§ SOURCE EXTRACT
Start of Block

This information is for health and social care professionals. You may also want to see our information for people living with or affected by MND on:
Motor neurone disease (MND) is a progressive and terminal disease that attacks the motor neurones, or nerves, in the brain and spinal cord. Respiratory muscle weakness occurs eventually in everyone with MND.
Difficulty in coughing can be due to weakness in inspiratory, expiratory and bulbar muscles. A respiratory physiotherapist can prescribe the most appropriate cough management regime for the person with MND and teach techniques to help them to cough more effectively.
Cough augmentation techniques may be offered to people with MND who cannot cough effectively. These techniques can enable expectoration of phlegm or mucus from the throat or lungs, thus reducing the likelihood of A&E admission and emergency intubation.
The NICE guideline on MND recommends:
- unassisted breath stacking and/or manual assisted cough as first-line treatment
- assisted breath stacking (eg using a lung volume recruitment bag with a one-way valve) for those with bulbar dysfunction or whose cough is ineffective with unassisted breath stacking
- if available, use of a mechanical insufflation-exsufflation machine (sometimes known by the brand name CoughAssist), if assisted breath stacking is not effective and/or during a respiratory tract infection.
MI:E is often referred to as CoughAssist. In the UK, there are two main MI:E devices used: the NIPPY Clearway (made by B&D Electromedical) and the CoughAssist E70 (made by Philips Respironics).
A mechanical insufflation-exsufflation (MI:E) device supports and enhances the ability of weakened inspiratory and expiratory muscles in order to improve a person’s cough and aid secretion clearance. Use of MI:E has been shown to reduce the incidence of chest infections, and furthermore reduce the likelihood of emergency hospital admissions. However, the benefits may be limited for someone who has severe bulbar impairment.
MI:E may be started once a person has experienced repeated respiratory infections. Once MI:E has been set up, people are advised to use the device on a daily basis to get maximum benefit and to prevent the onset of further respiratory infections.

End of Block

§ TASK LIST
**A.** Answer these questions about the MND cough management text:
(i) Which treatments does the NICE guideline recommend as first-line treatment?
(ii) Which company makes the NIPPY Clearway?
(iii) How often are people advised to use an MI:E device once it has been set up?
**B.** Carry on the text about cough management in MND from the point where it stops.

Data excerpts:
Start of Block

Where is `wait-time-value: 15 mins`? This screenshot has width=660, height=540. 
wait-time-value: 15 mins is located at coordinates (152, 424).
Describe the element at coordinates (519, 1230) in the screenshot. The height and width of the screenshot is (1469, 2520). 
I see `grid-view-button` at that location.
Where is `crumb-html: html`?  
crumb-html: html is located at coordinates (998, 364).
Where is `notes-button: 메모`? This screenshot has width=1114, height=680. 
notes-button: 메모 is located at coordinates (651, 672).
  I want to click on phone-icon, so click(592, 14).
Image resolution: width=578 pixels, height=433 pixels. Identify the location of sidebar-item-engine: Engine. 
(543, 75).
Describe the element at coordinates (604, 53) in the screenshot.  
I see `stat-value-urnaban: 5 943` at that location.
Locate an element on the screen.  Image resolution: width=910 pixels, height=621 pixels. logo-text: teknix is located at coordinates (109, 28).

End of Block

§ RESPONSES TO THE TASKS
**A.**
(i) Unassisted breath stacking and/or manual assisted cough.
(ii) B&D Electromedical.
(iii) On a daily basis.

**B.**
MI:E is used with either a tight-fitting face mask, a mouthpiece, tracheostomy or endotracheal tube. Additionally, MI:E can be used in different modes, which helps to improve synchronisation between the patient and the machine, improves patient comfort and therefore treatment effectiveness.
A respiratory specialist will be able to prescribe the exact treatment regime needed. Training should also be provided to the person with MND and any family/carers who may operate the device. The provision or loan of MI:E machines varies from region to region and sometimes servicing and maintenance can be problematic. If problems are experienced, contact the local MND Association regional care development adviser (RCDA) who may be able to help.
The specialist respiratory team can advise on strategies to avoid infections. Repeated aspiration and poor lung function can leave a person prone to chest infections and pneumonia. It is important to have contact with a speech and language therapist who can assess and advise about swallowing ability. People with MND should be offered prophylactic pneumococcal and influenza vaccinations.
There may be a place for early use of antibiotics, if this is what the person with MND wants.
For information about managing saliva problems in MND, see:
An oral suction unit may be used to help with saliva and secretion management.